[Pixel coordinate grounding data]
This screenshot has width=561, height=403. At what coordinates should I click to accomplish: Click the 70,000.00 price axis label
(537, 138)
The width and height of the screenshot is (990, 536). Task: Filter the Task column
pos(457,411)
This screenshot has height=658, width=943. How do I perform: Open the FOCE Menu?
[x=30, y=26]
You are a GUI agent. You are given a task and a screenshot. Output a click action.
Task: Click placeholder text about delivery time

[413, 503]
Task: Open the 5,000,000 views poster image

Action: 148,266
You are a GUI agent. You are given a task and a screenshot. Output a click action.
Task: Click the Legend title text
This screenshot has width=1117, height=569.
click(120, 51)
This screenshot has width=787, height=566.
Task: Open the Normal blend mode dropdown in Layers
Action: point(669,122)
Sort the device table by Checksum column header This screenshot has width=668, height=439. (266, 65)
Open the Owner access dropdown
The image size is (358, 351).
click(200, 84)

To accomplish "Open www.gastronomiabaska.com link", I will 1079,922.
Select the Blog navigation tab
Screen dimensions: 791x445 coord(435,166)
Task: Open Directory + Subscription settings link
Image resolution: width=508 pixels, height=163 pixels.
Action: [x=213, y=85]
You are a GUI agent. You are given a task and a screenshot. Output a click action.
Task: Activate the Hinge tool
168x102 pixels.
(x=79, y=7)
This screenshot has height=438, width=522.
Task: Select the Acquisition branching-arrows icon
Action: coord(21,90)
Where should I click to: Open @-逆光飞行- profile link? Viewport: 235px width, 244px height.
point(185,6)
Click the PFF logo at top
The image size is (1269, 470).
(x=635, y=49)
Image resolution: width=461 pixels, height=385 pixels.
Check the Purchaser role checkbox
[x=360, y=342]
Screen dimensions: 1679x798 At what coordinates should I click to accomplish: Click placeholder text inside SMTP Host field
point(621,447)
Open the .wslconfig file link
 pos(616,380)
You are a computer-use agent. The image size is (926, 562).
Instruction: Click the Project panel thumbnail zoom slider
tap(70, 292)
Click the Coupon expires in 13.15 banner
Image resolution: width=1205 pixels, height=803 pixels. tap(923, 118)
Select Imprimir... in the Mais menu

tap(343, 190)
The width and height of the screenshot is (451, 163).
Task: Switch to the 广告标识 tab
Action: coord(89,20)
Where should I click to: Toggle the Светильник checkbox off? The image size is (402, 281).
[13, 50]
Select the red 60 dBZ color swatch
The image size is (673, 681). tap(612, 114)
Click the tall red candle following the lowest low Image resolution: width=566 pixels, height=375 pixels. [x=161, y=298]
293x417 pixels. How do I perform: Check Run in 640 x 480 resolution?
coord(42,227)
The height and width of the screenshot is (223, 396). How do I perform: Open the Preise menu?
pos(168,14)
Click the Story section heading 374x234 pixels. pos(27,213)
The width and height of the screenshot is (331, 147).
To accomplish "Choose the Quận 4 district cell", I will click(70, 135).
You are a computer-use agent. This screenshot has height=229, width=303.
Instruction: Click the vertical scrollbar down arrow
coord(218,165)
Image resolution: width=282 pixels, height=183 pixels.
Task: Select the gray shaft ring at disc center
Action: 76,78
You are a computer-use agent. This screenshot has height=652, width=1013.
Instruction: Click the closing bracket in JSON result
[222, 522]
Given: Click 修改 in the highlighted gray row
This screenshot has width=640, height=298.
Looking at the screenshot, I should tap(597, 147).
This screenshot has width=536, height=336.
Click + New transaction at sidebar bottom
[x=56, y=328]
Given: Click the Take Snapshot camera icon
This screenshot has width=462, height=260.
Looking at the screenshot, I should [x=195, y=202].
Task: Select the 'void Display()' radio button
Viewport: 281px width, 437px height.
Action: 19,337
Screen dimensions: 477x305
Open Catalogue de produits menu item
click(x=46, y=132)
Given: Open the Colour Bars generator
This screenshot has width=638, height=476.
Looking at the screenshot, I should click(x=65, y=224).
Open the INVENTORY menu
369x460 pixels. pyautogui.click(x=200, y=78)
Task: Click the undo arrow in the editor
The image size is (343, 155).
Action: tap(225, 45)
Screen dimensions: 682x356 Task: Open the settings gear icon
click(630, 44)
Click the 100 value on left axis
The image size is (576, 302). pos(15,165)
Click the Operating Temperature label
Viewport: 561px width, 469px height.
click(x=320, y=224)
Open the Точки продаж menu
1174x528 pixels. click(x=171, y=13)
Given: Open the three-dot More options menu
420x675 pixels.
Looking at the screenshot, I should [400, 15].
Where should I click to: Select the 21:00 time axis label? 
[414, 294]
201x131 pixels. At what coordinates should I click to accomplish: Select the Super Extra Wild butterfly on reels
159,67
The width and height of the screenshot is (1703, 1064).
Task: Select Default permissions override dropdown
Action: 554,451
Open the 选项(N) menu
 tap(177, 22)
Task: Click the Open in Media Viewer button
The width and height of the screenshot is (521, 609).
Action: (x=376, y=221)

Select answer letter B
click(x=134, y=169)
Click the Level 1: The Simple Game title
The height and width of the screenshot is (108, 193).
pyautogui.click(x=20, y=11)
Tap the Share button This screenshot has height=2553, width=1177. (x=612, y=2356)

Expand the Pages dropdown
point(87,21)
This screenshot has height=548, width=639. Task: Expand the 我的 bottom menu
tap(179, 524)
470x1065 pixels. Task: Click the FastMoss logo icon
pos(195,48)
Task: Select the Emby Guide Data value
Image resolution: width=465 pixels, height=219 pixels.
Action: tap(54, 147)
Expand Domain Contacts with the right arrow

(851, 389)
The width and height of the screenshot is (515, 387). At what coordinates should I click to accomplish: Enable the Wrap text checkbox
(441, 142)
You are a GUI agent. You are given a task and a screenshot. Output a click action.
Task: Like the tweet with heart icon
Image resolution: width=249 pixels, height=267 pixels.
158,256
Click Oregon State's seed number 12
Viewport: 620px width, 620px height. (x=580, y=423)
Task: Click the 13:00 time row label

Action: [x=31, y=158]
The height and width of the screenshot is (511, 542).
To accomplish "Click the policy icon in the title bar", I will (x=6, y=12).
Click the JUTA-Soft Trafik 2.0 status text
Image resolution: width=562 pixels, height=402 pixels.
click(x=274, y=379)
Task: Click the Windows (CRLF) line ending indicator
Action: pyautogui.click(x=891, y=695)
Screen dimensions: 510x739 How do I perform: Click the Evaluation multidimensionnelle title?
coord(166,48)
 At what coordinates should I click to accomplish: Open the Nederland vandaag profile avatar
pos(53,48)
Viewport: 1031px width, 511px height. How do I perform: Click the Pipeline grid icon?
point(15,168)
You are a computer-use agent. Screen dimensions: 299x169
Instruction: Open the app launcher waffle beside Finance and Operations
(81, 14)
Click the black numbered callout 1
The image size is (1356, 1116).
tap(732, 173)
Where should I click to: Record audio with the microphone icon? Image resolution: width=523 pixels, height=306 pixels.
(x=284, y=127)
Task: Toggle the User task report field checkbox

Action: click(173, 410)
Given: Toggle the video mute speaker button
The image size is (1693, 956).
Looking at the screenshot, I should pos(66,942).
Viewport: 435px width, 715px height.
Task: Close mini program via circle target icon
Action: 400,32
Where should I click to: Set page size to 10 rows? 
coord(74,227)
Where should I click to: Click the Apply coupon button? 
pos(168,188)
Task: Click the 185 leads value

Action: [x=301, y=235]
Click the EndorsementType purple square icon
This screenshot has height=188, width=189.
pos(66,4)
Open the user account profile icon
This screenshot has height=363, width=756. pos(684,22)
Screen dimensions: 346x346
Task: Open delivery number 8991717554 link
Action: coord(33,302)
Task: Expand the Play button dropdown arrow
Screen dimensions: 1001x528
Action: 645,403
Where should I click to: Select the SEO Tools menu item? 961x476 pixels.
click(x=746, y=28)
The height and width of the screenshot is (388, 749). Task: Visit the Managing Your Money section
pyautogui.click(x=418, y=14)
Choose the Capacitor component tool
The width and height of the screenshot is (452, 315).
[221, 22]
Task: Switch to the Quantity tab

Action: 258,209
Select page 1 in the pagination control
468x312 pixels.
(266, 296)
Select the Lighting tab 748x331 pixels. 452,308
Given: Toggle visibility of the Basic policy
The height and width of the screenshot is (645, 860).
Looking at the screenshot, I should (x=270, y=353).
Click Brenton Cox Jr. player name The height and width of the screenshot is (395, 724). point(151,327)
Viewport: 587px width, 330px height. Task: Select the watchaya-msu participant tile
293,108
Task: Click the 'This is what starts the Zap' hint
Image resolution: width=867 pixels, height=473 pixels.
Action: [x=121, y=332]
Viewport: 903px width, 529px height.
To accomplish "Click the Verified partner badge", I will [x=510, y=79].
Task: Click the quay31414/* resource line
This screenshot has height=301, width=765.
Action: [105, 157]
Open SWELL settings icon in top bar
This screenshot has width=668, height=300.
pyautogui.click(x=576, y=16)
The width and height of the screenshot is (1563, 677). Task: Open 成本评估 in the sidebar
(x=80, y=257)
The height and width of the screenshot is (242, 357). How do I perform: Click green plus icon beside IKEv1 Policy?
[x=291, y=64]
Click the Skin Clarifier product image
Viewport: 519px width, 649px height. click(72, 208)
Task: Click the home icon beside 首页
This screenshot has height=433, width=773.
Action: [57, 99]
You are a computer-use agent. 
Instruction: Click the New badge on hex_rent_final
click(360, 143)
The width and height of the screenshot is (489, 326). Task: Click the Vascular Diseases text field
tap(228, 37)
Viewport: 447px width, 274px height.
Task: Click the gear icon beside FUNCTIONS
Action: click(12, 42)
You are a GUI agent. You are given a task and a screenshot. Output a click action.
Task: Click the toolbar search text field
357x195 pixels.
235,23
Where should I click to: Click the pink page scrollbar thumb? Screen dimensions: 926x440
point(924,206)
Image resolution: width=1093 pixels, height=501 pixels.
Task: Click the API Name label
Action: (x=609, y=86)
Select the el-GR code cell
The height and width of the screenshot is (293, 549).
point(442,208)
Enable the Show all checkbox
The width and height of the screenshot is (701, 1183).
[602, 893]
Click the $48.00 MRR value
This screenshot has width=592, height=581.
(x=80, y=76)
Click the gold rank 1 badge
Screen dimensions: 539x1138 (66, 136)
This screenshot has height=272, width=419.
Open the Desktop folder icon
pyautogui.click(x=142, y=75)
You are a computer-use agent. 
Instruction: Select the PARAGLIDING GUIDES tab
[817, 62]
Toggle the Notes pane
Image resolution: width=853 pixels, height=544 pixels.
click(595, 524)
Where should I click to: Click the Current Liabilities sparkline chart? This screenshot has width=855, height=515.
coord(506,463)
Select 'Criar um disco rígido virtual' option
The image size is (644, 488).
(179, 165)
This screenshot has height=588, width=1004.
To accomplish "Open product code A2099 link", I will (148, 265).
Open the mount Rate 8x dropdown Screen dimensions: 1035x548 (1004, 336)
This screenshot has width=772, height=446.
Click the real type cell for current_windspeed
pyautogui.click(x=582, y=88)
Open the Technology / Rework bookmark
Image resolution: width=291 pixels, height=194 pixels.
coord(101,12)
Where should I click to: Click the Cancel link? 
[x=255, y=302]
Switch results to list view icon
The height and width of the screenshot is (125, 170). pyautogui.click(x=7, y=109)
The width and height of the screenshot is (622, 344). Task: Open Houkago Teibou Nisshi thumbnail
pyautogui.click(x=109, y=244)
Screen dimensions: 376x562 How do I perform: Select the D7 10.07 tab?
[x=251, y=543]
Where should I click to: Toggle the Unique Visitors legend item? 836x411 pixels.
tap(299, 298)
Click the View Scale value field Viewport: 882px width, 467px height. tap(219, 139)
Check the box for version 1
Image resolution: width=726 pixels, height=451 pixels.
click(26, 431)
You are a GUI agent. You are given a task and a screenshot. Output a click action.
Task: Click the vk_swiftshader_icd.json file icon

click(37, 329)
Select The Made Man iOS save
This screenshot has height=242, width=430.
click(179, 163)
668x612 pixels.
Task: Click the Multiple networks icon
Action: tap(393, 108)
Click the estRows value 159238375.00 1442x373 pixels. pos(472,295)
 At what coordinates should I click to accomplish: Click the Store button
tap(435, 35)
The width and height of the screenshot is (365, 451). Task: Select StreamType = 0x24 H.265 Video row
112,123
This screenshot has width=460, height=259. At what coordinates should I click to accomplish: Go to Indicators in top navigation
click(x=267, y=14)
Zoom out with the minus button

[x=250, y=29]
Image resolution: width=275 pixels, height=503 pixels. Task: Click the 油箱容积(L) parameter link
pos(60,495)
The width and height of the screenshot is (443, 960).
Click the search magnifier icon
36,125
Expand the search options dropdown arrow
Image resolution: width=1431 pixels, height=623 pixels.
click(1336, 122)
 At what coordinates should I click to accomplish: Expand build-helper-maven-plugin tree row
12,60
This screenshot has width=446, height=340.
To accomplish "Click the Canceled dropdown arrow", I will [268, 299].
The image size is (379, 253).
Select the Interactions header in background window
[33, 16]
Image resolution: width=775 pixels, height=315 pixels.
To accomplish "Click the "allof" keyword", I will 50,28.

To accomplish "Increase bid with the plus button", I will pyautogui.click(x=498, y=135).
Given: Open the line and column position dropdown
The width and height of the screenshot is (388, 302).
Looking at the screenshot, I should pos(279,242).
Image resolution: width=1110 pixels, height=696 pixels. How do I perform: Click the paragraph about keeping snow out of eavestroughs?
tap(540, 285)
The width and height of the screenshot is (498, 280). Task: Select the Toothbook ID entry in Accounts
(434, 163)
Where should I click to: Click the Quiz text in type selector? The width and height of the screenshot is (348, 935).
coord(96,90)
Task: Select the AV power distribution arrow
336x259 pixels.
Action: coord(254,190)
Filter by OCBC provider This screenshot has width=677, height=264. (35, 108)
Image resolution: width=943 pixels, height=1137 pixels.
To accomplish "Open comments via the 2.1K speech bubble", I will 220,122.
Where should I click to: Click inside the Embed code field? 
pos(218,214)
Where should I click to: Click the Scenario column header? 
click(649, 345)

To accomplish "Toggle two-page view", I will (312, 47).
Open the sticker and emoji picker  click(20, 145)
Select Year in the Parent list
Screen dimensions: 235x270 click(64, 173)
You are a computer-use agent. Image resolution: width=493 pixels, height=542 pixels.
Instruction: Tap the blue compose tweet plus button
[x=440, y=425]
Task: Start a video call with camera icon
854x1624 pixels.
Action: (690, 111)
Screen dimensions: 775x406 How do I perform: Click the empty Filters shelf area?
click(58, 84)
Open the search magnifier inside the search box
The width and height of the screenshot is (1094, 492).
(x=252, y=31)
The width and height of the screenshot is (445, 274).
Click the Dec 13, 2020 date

EXERCISE PROMPT:
When a line of the records has the word "Choose", pick it out and copy it.

ANSWER TO THIS PROBLEM:
To accomplish "Choose the Quận 4 district cell", I will click(70, 135).
Choose the Capacitor component tool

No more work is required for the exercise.